Dans la perspective de l'An 2000 après la naissance du Christ, il s'agit de parvenir à ce qu'un nombre toujours plus grand d'hommes «puissent se trouver pleinement à travers le don désintéressé d'eux-mêmes». Il s'agit de parvenir à la réalisation en notre monde, sous l'action de l'Esprit-Paraclet, d'un processus de vraie maturation dans l'humanité, dans la vie individuelle comme dans la vie communautaire: c'est à ce propos que Jésus lui-même, «quand il prie le Père pour que "tous soient un..., comme nous sommes un" (Jn 17, 21-22), ... nous suggère qu'il y a une certaine ressemblance entre l'union des personnes divines et celle des fils de Dieu dans la vérité et dans l'amour»259. Le Concile redit cette vérité sur l'homme, et l'Eglise voit en elle une indication particulièrement forte et déterminante de ses tâches apostoliques. Si, en effet, l'homme est la route de l'Eglise, cette route pase à travers tout le mystère du Christ, modèle divin de l'homme. Sur cette route, l'Esprit Saint, en affermissant en chacun de nous «l'homme intérieur», fait que l'homme, toujours plus, «se trouve pleinement à travers le don désintéressé de lui-même». On peut dire que, dans ces paroles de la Constitution pastorale du Concile, est résumée toute l'anthropologie chrétienne, la théorie et la pratique fondées sur l'Evangile, où l'homme découvre en lui-même son appartenance au Christ et, en lui, son élévation à la dignité de fils de Dieu; il comprend mieux aussi sa dignité d'homme, précisément parce qu'il est le sujet de la présence de Dieu qui se rapproche de lui, le sujet de la bienveillance divine, dans laquelle se trouvent la perspective et même la racine de la glorification définitive. Alors on peut vraiment redire que «la gloire de Dieu, c'est l'homme vivant, et la vie de l'homme, c'est la vision de Dieu»260: l'homme, en vivant une vie divine, est la gloire de Dieu; l'Esprit Saint est le dispensateur caché de cette vie et de cette gloire. Selon Basile le Grand, «simple par son essence, mais se manifestant par des actions variées, ... il se donne en partage, mais garde son intégrité; ... présent à chacun de ceux qui peuvent le recevoir comme si celui-ci était unique, il répand sur tous la grâce en plénitude»261.

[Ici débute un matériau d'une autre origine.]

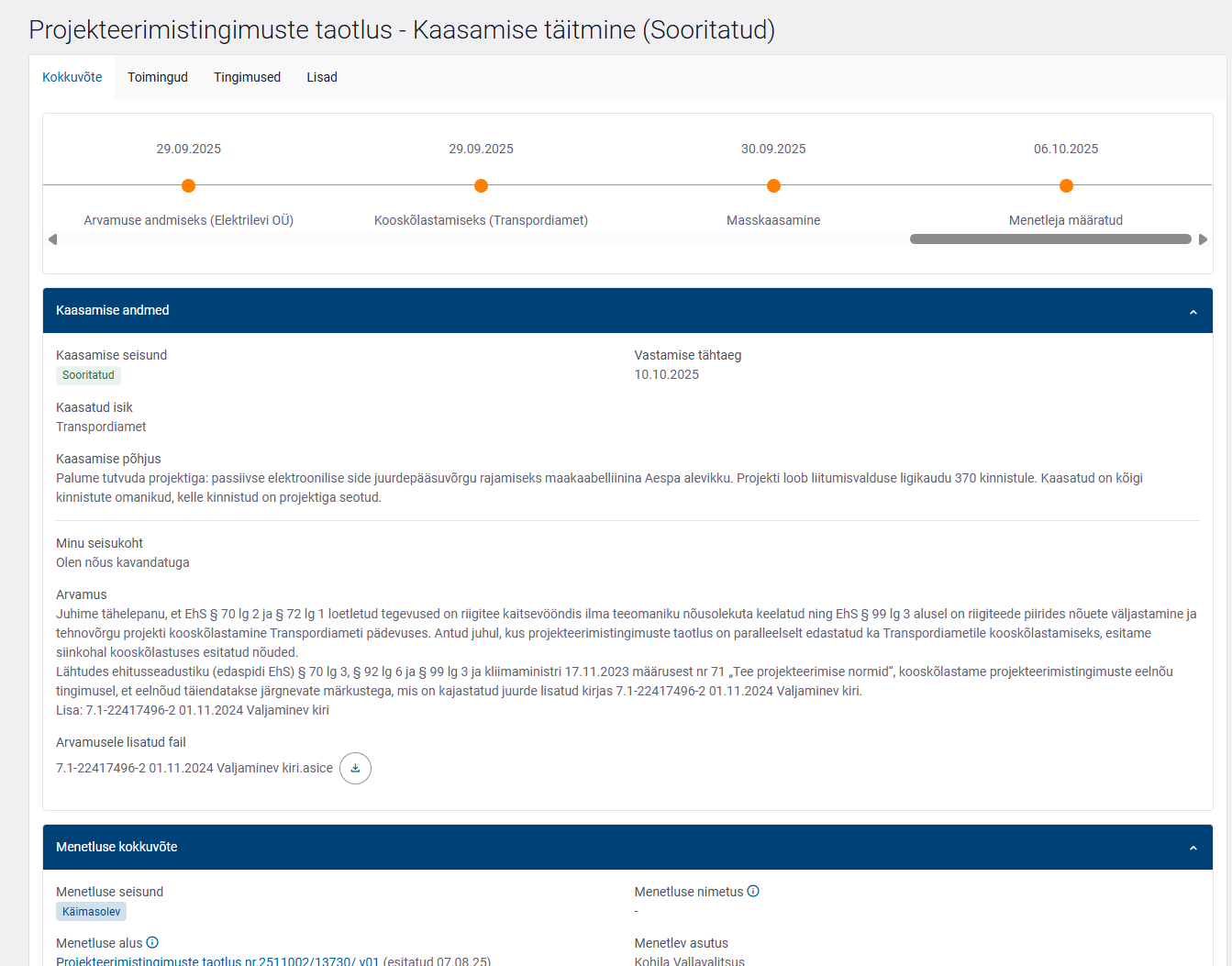Select Elektrilevi OÜ timeline marker dot

pyautogui.click(x=189, y=186)
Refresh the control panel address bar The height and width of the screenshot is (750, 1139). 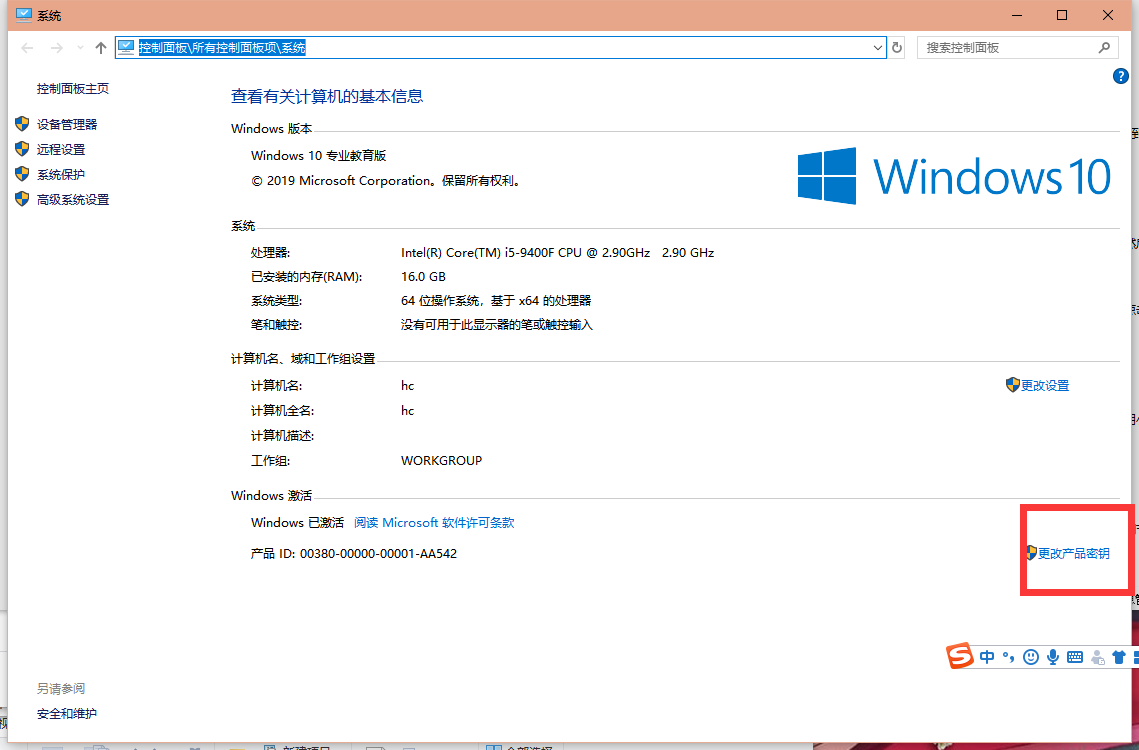(x=897, y=48)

60. Lorsque, sous l'influence du Paraclet, les hommes découvrent cette dimension divine de leur être et de leur vie, comme personnes ou comme communautés, ils sont en mesure de se libérer des divers déterminismes qui résultent principalement des fondements matérialistes de la pensée, de la praxis et de ses méthodes. A notre époque, ces éléments ont réussi à pénétrer jusqu'au cœur de l'homme, dans le sanctuaire de la conscience où sans cesse l'Esprit Saint fait entrer la lumière et la force de la nouvelle vie selon la «liberté des enfants de Dieu». La maturité de l'homme dans cette vie est entravée par les conditionnements et par les pressions qu'exercent sur lui les structures et les mécanismes dominants dans les divers secteurs de la société. On peut dire que, dans bien des cas, les facteurs sociaux, loin de favoriser le développement et l'expansion de l'esprit humain, finissent par l'arracher à la vérité authentique de son être et de sa vie - sur laquelle veille l'Esprit Saint - et par le soumettre au «Prince de ce monde».

Le grand Jubilé de l'An 2000 contient donc un message de libération par l'action de l'Esprit: seul celui-ci peut aider les personnes et les communautés à se libérer des déterminismes anciens et nouveaux, en les guidant par la «loi de l'Esprit qui donne la vie dans le Christ Jésus»262, en agissant dans la plénitude de la vraie liberté de l'homme ainsi découverte. En effet, comme l'écrit saint Paul, là «où est l'Esprit du Seigneur, là est la liberté»263. Cette révélation de la liberté et donc de la véritable dignité de l'homme acquiert une particulière éloquence pour les chrétiens et pour l'Eglise persécutés, soit dans les temps anciens soit actuellement, car les témoins de la Vérité divine deviennent alors une preuve vivante de l'action de l'Esprit de vérité, présent dans le cœur et dans la conscience des fidèles, et il n'est pas rare qu'ils signent de leur martyre l'exaltation suprême de la dignité humaine.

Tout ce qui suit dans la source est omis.